Just words: Is it plagiarism, homage, or business as usual when public figures "forget" to footnote?
Arnold M. Zwicky
zwicky at CSLI.STANFORD.EDU
Fri Feb 22 17:25:03 UTC 2008
On Feb 22, 2008, at 6:31 AM, Dave Wilton wrote:
> I think it's useful to make a distinction between phrasing that is
> communally used and phrasing that is associated with a particular
> individual. The latter is potentially a more serious offense. The
> former
> isn't an offense at all.
a further wrinkle: there's no offense in using expressions (quoted or
paraphrased or played on, snowclone-fashion) from particular people if
you can expect that most people will know the source. you don't have
to attribute "with malice toward none" and the like.

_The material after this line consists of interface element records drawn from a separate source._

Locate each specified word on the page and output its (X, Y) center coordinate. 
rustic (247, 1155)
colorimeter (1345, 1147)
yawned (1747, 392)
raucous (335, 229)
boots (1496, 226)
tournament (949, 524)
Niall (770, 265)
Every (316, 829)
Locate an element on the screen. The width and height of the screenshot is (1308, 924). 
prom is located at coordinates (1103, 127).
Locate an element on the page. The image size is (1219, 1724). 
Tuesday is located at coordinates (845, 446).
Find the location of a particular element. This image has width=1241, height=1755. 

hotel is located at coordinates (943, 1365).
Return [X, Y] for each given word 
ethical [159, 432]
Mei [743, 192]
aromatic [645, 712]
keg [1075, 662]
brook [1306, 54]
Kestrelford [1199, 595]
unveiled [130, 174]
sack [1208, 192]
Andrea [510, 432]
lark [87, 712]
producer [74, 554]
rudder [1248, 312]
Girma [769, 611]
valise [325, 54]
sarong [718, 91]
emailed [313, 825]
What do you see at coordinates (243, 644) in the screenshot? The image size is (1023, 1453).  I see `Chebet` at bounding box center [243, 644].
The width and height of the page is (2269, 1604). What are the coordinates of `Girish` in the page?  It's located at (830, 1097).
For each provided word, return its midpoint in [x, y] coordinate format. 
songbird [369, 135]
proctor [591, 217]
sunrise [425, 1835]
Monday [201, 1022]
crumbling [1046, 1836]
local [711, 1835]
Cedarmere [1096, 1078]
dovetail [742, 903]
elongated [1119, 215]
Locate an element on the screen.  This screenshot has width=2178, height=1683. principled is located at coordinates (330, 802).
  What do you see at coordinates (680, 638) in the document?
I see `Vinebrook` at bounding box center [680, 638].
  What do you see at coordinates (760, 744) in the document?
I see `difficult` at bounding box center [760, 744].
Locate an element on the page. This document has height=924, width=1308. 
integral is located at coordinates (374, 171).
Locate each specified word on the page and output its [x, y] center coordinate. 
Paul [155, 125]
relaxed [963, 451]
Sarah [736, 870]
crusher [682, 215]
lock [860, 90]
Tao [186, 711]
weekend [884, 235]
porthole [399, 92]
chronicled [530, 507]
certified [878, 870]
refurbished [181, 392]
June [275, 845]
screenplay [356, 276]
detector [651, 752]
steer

a problem arises when you use an expression that is attributable to a
specific person, and you know this, and this attribution isn't widely
known, and the expression is especially effective or in some way
memorable, and you don't give any attribution -- thus implicitly
taking credit yourself for the turn of phrase.
there are, of course, complexities at each stage. unconscious
quotation is particularly easy. you might not realize you heard it
somewhere, or it might seem vaguely familiar but you have no idea
where you might have heard it.
so there's plenty of gray area here, but area that's pretty far from
the instances of plagiarism that trouble teachers so much.